You can watch me go through the first couple of days in the video above, where I was joined by Highlight Reel’s Chris Person. The game is out now on Steam for $6.79, at a 15% discount for launch.
To give you some background: In Sister Location, you play as Mike the janitor, who for some god forsaken reason has decided to return to a haunted pizza parlor stocked with murderous animatronics. Like before, your goal is to survive as many nights as you can.
One thing that’s different about Sister Location: it feels like more of a guided experience. Older games have featured a guide of sorts doling out bits and pieces of the story, but this time, you get dialogue and instructions throughout your first couple of nights. For once, I didn’t feel totally lost while playing, because the game actually told me more or less how the mechanics worked. Don’t take this to mean Sister Location is easier; I still died in the first couple of nights. I just wasn’t completely clueless as to why.

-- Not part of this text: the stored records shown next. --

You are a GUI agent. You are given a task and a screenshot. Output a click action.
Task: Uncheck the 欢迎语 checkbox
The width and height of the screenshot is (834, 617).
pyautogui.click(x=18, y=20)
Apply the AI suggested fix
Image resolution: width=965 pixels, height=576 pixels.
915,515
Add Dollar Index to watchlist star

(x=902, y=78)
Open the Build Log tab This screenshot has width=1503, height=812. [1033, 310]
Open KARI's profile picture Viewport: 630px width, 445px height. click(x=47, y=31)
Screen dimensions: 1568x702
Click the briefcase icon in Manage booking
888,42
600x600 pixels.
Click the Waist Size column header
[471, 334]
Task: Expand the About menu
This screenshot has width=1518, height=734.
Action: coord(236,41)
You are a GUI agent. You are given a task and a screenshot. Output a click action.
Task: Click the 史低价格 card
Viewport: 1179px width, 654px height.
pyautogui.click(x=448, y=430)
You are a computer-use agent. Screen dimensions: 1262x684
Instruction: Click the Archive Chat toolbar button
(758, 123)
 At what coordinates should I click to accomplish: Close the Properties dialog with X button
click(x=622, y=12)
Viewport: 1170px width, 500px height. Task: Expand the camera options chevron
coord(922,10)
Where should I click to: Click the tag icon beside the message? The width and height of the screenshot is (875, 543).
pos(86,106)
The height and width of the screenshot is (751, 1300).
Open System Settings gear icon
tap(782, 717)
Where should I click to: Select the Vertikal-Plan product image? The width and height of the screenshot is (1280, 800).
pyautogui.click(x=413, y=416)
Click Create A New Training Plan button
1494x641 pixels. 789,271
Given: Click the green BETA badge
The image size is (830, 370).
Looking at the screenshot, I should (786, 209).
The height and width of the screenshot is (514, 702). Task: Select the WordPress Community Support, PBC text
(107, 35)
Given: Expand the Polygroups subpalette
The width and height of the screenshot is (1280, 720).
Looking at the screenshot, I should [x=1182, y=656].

Sister Location is actually funny, too. Scott Cawthon pokes fun at the player, and isn’t afraid to have some fun with it all. In an early sequence, for example, the player is prompted to input a name, only to have the system glitch out and misinterpret it as “Eggs Benedict.”
Most of all, though, Sister Location feels like Scott Cawthon’s most ambitious game yet. In the first couple of days, I visited a number of different areas, all with different things to see and do. This FNAF is not just screen management. You will walk around, hoping to avoid detection from a violent ballerina. You will fight against a murderous robot baby. You’ll restore power to different areas. You will play some old-school mini games. You’ll watch TV and eat popcorn (!) Oh, and you’ll be crawling through lots of vents too.
What Sister Location excels at is suspense. I kept expecting a jump scare to happen, just by virtue of it being a FNAF game, and while there are still plenty in there, they weren’t the only things that built tension. As you play, you have two different narrators telling you contradictory things, which is great for building paranoia.
Judging by the threads online, people are already hard at work trying to figure out Sister Location’s place in the overall lore, and it sounds as twisted as you’d expect. Something about an animatronic inside another animatronic? And dead co-workers? I await the upcoming Game Theory tying it all together.
I haven’t finished Sister Location, but for once I’m looking forward to jumping back in and experiencing more.